Skeptics In The Pub does not sound like the sort of event Fuller would go to for a relaxing evening. So it proved. In fact, I’m not sure anyone would find it relaxing. Fifty or so argumentative types – scientists, academics, IT consultants, librarians and a light seasoning of lawyers – crammed into a room above a pub in London Bridge, on a sticky summer evening, wouldn’t do it for most people’s blood pressure. On the other hand, if Big Brother is ruining your summer, you might prefer this.
Fuller, an American with an East Coast drawl, delivered his talk perched on the edge of a pool table, with scarcely a trace of defensiveness in his demeanour, and without any visual aids. That is, unless you count his hands. Now clasping his crossed knees to him, then flying out to indicate an imaginary interlocutor to his right, then doing that strange thing Chandler from Friends used to do where both hands in turn throw imaginary objects at the audience. I think they call it ‘throwing shapes’. I’ve never seen it in a real person before, and it was striking.
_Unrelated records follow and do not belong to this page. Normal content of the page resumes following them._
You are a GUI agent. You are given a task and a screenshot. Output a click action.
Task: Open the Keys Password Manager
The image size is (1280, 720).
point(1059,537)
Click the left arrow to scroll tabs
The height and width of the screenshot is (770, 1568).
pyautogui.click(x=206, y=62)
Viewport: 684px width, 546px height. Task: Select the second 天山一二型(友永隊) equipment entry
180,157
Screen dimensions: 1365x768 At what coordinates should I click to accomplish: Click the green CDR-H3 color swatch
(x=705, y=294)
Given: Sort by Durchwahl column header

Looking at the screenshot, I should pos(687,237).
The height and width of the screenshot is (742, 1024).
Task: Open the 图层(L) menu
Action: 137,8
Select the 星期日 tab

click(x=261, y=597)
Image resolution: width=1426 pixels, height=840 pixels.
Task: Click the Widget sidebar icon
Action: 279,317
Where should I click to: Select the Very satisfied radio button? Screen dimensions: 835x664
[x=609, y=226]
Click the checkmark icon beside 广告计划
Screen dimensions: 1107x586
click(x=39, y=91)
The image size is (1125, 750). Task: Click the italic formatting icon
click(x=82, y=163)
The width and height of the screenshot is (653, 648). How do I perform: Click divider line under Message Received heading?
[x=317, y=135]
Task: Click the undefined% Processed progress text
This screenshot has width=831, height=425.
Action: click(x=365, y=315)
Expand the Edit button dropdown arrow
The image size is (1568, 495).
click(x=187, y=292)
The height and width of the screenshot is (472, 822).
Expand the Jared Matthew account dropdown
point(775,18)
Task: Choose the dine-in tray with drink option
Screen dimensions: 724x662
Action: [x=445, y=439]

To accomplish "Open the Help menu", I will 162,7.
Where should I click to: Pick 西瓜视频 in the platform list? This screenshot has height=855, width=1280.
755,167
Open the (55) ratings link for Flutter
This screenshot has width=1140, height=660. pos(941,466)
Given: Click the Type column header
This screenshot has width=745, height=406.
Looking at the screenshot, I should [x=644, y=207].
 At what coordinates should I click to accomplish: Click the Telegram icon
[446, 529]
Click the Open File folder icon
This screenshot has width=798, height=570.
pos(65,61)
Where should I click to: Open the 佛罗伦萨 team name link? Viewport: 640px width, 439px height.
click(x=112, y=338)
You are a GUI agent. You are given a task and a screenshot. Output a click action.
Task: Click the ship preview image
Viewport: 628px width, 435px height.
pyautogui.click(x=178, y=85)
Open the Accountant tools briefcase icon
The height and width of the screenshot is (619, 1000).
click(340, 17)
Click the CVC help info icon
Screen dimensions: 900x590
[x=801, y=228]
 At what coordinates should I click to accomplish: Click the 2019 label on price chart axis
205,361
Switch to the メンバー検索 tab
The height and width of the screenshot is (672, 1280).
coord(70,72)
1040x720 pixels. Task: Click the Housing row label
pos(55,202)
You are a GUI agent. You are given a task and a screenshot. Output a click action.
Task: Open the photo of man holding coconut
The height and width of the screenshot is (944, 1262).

It would be difficult to do justice to the talk, not least because I don’t want to put words into his mouth. Starting with an uncontroversial and informative history of religious belief and the separation of church and state in America, as time went on he got closer to the question of ID today, which was what most of the audience were interested in. As his statements got more controversial a few gasps emanated from around the crowd, and indeed a few outbursts (at one point I inhaled a little saliva and the ensuing coughing fit was construed as a heckle). But unfortunately, he spent so much time talking about things which were of questionable relevance that the meat of the talk was conflated into a quarter of an hour at the end, during which the contentious statements came so thick and fast I was scared my pencil would set fire to my paper as I furiously scribbled my notes.
So I will précis his point, as I understand it. I may have got parts of it wrong, but fortunately there was a substantial LabLit presence on the night. So check out the Forums for alternative views, where Fuller himself is still doggedly explaining his position.
In fact, I think that Fuller was more sceptical than the sceptics themselves. While his audience, by and large, clearly accepted science as the best way of finding things out about the world, he does not. I suspect the motivation for this lies in postmodernist relativism. He doesn’t want science to have it all its own way. He also has a strong and admirable commitment to democracy, especially at the local level. So he instinctively embraced the elected Dover School Board’s attempt to control the education of the kids in their community, describing it as “local education for local people”, clearly being unaware of the resonance with The League of Gentleman (with apologies to non-British readers, who can click here for more information).
Confusingly, Fuller didn’t seem impressed by Intelligent Design itself – although not because it doesn’t meet minimum standards of scientific practice, but because it “doesn’t understand its history”. I’m not sure what that means either. After leading us merrily around the Scopes trial, he made a rhetorical handbrake turn and started talking about Newton and kept coming back to Newton. The rationale for this was, I think, that Newton was an IDist. And hence Newton’s opinions demonstrate that a commitment to ID is not incompatible with science of the first rank – indeed, an unsurpassed achievement in physics. His point was that only someone who believed in the supernatural could have conceived of a mysterious force acting at a distance, such as gravity. Hence, ID could in fact improve children’s understanding of science, and breed a generation of mini-Newtons, by encouraging them to “think outside the box”.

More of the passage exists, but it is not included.